Roads destroyed in the floods in Durban, South Africa in 2022

Instability does not respect borders.
— Chi Onwurah

What comes to mind when you think of security? Is it the lock on your door at night? A place to call home? Maybe it's access to healthcare and policing services. Or, perhaps, it’s the quiet privilege of living in a country not currently at war.

Writing about the Munich Security Conference earlier this year, former UN Secretary-General Ban Ki-moon argued that security goes far beyond national defense, noting that global stability and food security are inseparable.

He went on to say that an interconnected perfect storm of unrest, weather shocks, rising food prices, and migration is reshaping global security as we know it.

Based on this definition, it would appear that the world has had a feigned perception of security until now, and that ongoing conflicts and climate disasters have finally brought the message home.

The insecurities reshaping our world are not confined to any one region. In the West, communities are grappling with the rising cost of living, high energy prices, extreme heat events, catastrophic wildfires, and flooding that no longer feels as an exception.

In the Global South, the same forces arrive with greater frequency and far less cushion to absorb them. The droughts are lasting longer, floods are forcing millions to rebuild over and over again, and food systems are being pushed to their limits by unpredictable weather patterns. Health systems are being further destabilised as climate shocks redefine disease patterns and prevalence, damage health facilities, and trigger outbreaks of cholera and waterborne diseases that compound already fragile systems.

Between 2021 and 2025 alone, 221 million Africans were affected by the climate crisis, yet it remains a divisive political talking point in some developed countries, swaying every which way, depending on the leaders in power. Africans cannot afford to debate a reality they see before their eyes every day.

Whatever little security some communities have is already waning, as projections expect oil prices and, subsequently, food prices to skyrocket as the current conflict involving Iran, Israel and the US rages on, disrupting key oil supply routes, including the Strait of Hormuz.

So far, the world's response has been moving in the opposite direction. Britain recently joined an emerging list of western countries, including France, Germany, and the United States, who have pulled or slashed funding earmarked for climate. The UK announced it would slash aid to Africa by 56 percent, cutting support from £1.5 billion to £677 million by 2028, to increase its defense spending.

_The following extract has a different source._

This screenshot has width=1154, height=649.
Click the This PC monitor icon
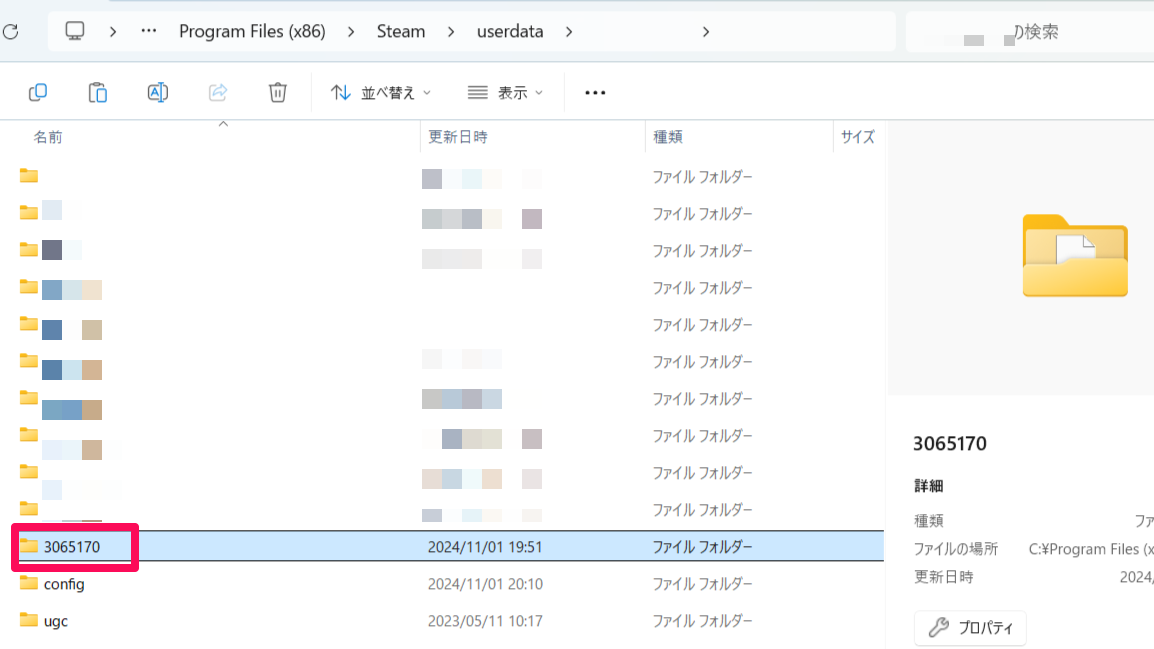point(75,31)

As Chi Onwurah, the chairperson of the All Party Parliamentary Group for Africa, warns:

The security of wealthy nations is not boosted by deepening insecurity elsewhere. Instability does not respect borders.

In a hugely globalised world, one country’s problems soon spill over to others. We are all affected by conflict, decisions, inaction, and the realities we are too afraid to face.

Insecurity is also rarely singular. When communities are displaced, the disaster is only the first layer. Beneath it lies everything else.

Power Shift Africa witnessed this firsthand in Mozambique, following the floods in January 2026. One woman gave birth five days before we met her, with no access to healthcare, sheltering in a church with no doors and no privacy. Another stood at a police barricade, unable to retrieve her passport from her flooded home, stranded, undocumented, and invisible to the system. Both women grappled with their newfound reality as best as they could. For them, a home was their security, their first line of defense. But that was stripped away by the floods.

The world is being forced to reckon with its own fragility. This reckoning is long overdue. While Western nations debate the size of their defense budgets, the future of their aid commitments, and the authenticity of the climate crisis, communities across Africa are not debating anything. They are barely surviving its impacts. Rebuilding. Every year.

The question this moment demands of all of us is neither whether climate change is real nor who bears historical responsibility. We are past that. The question is whether we are willing to redefine security in a way that leaves no one invisible to the global system.

Those two women in Mozambique, and millions of other vulnerable communities across Africa, are waiting for that answer.